Closed Bug 538261 Opened 15 years ago Closed 15 years ago

Prod socorro DB, Services, Web deployment

Categories

(Infrastructure & Operations Graveyard :: WebOps: Other, task)

All
Other
task
Not set
normal

Tracking

(Not tracked)

RESOLVED FIXED

People

(Reporter: ozten, Unassigned)

References

()

Details

Socorro 1.3 deployment instructions:
These instructions are an edited version of http://code.google.com/p/socorro/wiki/SocorroUpgrade#Socorro_1.3

This upgrade requires downtime. Please follow typical process (maintenance UI, clear caches when finished, etc)

Push is scheduled for Thursday evening Jan 7th, 2010.

Socorro Server
= Database =

1) ADU
We have a new database table that metrics will populate.
We should create this and start populating ASAP
Doesn't require downtime

Copied from https://bugzilla.mozilla.org/show_bug.cgi?id=537338

1.1) A new table has been added for the ADU information. To add it manually, execute this SQL:

CREATE TABLE raw_adu (
    adu_count integer,
    date timestamp without time zone,
    product_name text,
    product_os_platform text,
    product_os_version text,
    product_version text
);
1.2)
CREATE INDEX raw_adu_1_idx ON raw_adu (date, 
                                       product_name, 
                                       product_version,
                                       product_os_platform,
                                       product_os_version);
                                       
1.3)
Grant access from cm-metricsetl01 and cm-metricsetl02.

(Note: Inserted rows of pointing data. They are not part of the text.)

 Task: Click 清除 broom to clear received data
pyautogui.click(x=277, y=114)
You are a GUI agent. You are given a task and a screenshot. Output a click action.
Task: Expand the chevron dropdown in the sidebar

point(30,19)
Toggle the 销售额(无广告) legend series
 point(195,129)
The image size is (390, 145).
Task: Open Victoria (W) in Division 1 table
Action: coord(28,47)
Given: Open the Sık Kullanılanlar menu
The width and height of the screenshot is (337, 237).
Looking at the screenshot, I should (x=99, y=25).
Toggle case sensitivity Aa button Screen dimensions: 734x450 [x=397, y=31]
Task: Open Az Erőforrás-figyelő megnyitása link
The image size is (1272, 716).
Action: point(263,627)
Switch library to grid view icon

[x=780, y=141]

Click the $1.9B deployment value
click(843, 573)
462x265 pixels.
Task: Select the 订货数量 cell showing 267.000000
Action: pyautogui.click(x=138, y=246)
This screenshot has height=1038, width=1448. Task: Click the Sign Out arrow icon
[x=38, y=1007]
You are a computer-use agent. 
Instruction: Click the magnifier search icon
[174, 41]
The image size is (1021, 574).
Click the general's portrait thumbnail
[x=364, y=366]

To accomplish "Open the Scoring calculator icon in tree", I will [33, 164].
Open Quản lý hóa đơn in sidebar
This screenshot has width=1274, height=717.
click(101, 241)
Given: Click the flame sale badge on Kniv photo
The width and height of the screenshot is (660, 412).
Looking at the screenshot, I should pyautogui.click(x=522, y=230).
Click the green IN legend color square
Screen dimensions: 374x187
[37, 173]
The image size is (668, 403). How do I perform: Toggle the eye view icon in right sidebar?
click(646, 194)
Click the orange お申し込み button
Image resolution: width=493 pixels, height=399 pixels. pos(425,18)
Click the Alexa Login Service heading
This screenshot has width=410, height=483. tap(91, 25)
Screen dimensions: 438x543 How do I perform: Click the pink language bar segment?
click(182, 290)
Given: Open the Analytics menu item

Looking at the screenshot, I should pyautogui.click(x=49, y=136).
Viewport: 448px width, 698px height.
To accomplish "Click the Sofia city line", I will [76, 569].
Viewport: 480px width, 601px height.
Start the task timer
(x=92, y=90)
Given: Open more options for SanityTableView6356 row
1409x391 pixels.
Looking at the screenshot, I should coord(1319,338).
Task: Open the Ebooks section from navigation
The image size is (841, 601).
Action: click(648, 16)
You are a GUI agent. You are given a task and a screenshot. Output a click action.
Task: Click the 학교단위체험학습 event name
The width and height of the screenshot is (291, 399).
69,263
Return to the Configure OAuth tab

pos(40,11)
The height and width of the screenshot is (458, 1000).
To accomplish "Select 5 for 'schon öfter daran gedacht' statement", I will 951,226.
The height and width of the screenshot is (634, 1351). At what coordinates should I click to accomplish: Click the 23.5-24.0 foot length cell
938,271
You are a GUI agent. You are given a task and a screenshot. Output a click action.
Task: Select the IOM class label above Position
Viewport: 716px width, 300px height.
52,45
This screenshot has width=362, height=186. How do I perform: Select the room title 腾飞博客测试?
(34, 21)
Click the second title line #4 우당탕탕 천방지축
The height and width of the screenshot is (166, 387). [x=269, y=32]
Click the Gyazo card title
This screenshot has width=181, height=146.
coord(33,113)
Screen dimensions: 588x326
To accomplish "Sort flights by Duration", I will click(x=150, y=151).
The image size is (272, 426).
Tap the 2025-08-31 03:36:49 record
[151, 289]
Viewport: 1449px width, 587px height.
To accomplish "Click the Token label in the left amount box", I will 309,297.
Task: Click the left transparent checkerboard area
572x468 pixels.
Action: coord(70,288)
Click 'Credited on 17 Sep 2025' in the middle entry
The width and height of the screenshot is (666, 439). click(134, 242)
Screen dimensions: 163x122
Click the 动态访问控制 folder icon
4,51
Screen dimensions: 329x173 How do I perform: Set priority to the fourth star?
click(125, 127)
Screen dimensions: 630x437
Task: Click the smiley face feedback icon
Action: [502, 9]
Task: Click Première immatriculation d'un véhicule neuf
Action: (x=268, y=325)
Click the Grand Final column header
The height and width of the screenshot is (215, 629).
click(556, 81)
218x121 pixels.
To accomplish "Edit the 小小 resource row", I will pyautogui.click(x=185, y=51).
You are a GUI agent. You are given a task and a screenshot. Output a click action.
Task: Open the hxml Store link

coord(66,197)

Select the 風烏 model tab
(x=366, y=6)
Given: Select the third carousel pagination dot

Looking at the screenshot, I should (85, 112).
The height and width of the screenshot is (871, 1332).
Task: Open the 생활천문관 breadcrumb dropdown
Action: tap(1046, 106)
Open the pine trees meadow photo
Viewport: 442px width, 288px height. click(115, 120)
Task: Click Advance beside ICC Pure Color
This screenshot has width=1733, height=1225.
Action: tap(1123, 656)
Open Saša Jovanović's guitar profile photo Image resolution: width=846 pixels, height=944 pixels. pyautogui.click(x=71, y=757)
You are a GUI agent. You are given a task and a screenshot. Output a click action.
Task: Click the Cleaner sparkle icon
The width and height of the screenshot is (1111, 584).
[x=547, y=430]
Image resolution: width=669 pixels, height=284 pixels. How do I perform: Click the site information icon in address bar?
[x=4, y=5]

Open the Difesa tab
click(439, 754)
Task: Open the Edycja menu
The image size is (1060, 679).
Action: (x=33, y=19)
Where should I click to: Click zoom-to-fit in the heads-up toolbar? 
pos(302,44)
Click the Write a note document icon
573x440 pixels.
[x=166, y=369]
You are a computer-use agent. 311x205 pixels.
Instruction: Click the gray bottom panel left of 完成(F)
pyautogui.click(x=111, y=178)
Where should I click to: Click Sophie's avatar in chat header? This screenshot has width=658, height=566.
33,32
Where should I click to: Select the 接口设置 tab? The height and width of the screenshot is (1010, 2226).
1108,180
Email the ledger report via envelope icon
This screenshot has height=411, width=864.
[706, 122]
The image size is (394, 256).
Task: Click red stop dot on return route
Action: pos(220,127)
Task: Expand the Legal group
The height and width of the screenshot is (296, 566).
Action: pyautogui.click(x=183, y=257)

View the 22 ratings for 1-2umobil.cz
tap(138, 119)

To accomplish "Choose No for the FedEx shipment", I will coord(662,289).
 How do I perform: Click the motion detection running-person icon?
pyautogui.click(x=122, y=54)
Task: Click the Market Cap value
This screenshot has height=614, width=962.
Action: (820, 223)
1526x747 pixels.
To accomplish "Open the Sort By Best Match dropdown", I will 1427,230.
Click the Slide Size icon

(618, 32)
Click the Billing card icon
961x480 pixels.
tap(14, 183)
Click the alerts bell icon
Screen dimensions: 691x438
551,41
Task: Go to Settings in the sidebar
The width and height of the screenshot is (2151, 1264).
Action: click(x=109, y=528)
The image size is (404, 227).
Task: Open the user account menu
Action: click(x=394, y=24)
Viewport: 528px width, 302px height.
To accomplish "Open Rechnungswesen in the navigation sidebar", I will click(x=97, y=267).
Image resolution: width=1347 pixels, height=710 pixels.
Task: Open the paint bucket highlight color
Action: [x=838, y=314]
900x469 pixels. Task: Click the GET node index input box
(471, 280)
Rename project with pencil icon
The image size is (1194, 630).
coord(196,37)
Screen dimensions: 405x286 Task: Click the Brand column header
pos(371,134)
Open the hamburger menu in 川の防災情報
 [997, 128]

1.4) Nagios Postgres DB alarm
Create a Nagios check on raw_adu.date. Take the max value. It should never be more than 48 hours out off from the current time.

2) New index for 'top_crashers_by_signature' table

CREATE INDEX top_crashes_by_signature_window_end_productdims_id_idx on top_crashes_by_signature (window_end desc, productdims_id);

*** New Index for 'build' column on the reports partitions
-- Be on the lookout for a separate IT bug ***

= Services =

3) Deploy AduByDay
3.1) updated to the latest from trunk
3.2) Update webapiconf.py config
The string 'adubd.AduByDay?' needs to be added to the 'servicesList' configuration parameter in webapiconf.py. In addition there needs to be a import for that service.

import socorro.services.topCrashBySignatureTrends as tcbst
import socorro.services.signatureHistory as sighist
import socorro.services.aduByDay as adubd
servicesList = cm.Option()
servicesList.doc = 'a python list of classes to offer as services'
servicesList.default = [tcbst.TopCrashBySignatureTrends, sighist.SignatureHistory, adubd.AduByDay]

= Processor =
4) Update from trunk
A minor change to the processor will require that it be updated to the latest code from trunk. This change is from Bug 520230 that increased the size of a field in the 'extensions' table.

= Collector =

5) Same as step 4, The collector should have its code updated to the latest from trunk.

Bug 534656 The collector now accepts floating point percentages in the configuration parameter 'throttleConditions'. This will be useful for the anticipated flood when client side throttling changes in FF 3.6.
the Crons

A new configuration parameter called 'truncateUrlLength' has been added to the configuration file 'topCrashesByUrlConfig.py'. Use topCrashesByUrlConfig.py.dist as a template to add this new parameter. The actual recommended value has yet to be determined.

= Socorro UI =

6) Copy and edit daily.php in order enable ADU.

cp application/config/daily.php-dist application/config/daily.php
corrections:

3.2 - 'adubd.AduByDay?' should be 'adubd.AduByDay' - a wiki artifact?

4 - drop it, i was never able to get the database change made without disrupting everyone else.  I'll get griswolf to revert the processor source code change
as per my note in Comment #1 regarding 4 - no source checkin reversion is required
The separate IT bug mentioned in #0 2) is Bug 538313
Depends on: 538313
= Crons =
7) Update and configure crons
7.1) Process Bug#537841 for updates to startTopCrashesByUrl.py
3.3) Grant Socorro db user/pass read access to raw_adu
All done.  Code should sync out to the prod webheads in about 10 minutes.
Status: NEW → RESOLVED
Closed: 15 years ago
Resolution: --- → FIXED
(In reply to comment #6)
Thanks Aravind. Verified release in prod.
Component: Server Operations: Web Operations → WebOps: Other
Product: mozilla.org → Infrastructure & Operations
Product: Infrastructure & Operations → Infrastructure & Operations Graveyard
You need to log in before you can comment on or make changes to this bug.